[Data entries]
....................
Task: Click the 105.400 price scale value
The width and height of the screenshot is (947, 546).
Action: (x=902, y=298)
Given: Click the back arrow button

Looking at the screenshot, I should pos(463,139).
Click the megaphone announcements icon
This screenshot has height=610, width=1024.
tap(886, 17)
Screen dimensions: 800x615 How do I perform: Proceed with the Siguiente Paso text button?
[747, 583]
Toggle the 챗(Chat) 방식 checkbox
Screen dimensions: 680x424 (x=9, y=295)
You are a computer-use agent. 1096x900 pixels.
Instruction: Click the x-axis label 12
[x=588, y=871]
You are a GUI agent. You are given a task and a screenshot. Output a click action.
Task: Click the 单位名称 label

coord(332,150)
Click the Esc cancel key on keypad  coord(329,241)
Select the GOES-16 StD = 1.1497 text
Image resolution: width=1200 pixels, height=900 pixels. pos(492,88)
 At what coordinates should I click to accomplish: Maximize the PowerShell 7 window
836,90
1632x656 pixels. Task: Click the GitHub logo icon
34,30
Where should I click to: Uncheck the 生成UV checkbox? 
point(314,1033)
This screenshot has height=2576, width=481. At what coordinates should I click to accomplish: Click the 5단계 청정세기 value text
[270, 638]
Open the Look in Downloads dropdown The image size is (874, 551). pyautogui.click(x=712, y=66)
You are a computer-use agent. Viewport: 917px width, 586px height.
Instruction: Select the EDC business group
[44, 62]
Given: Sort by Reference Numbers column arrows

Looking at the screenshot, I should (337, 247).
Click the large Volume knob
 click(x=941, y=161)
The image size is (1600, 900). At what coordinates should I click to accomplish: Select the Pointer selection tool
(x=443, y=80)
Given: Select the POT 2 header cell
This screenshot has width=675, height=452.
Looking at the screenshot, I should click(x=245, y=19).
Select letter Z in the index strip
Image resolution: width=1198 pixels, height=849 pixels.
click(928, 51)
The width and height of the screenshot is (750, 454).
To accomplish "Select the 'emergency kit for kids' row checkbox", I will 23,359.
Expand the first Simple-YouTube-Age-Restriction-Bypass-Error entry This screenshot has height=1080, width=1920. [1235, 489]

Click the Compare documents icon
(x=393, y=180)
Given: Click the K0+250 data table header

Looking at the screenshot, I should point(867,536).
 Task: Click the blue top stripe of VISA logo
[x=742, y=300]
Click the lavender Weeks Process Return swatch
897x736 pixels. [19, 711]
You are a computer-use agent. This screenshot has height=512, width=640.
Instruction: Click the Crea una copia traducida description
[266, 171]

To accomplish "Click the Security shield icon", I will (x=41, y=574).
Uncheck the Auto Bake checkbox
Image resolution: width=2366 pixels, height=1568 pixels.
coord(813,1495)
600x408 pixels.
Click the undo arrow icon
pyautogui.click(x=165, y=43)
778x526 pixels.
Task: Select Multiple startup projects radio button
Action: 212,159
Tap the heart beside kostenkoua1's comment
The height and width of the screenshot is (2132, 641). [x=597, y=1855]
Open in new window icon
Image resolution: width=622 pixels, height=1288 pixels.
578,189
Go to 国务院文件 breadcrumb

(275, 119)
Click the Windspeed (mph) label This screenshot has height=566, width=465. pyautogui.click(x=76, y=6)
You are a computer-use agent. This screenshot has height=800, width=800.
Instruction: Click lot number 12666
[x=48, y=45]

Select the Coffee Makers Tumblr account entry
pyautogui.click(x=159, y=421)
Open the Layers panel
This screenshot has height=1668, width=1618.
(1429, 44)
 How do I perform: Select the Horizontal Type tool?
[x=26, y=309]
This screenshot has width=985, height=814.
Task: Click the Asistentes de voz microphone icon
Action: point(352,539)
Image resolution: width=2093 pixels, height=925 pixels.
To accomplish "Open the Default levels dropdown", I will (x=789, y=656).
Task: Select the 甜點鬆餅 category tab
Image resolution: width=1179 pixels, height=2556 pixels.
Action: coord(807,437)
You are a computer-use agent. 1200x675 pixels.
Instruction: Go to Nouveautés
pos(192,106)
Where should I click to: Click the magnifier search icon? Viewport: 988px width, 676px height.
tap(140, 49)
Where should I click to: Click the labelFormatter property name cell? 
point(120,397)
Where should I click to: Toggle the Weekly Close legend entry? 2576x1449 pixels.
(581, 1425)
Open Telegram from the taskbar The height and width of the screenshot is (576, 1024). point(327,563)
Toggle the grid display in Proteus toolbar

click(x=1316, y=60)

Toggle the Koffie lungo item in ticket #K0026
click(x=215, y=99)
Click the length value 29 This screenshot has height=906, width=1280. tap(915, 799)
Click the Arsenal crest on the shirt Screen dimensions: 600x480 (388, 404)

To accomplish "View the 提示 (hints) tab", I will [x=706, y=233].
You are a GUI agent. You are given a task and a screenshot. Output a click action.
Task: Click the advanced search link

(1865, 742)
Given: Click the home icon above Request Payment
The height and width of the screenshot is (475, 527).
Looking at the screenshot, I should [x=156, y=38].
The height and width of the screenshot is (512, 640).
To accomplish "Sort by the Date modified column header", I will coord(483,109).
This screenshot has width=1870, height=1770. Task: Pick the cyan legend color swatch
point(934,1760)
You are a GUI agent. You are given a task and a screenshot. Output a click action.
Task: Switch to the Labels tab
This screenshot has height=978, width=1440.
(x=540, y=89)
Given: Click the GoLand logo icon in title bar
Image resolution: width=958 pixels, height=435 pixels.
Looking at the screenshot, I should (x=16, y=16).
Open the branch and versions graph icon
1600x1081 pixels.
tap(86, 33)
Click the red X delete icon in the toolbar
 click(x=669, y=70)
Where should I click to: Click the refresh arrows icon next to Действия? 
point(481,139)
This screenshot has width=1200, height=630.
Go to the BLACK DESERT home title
....................
### Exercise requirements
Rewrite the entries above as a numbered list, skipping any blank lines, beginning with the line with "Click the red X delete icon in the toolbar" and continuing through the last line of the entries.

### Response
1. Click the red X delete icon in the toolbar
2.  click(x=669, y=70)
3. Where should I click to: Click the refresh arrows icon next to Действия? 
4. point(481,139)
5. This screenshot has width=1200, height=630.
6. Go to the BLACK DESERT home title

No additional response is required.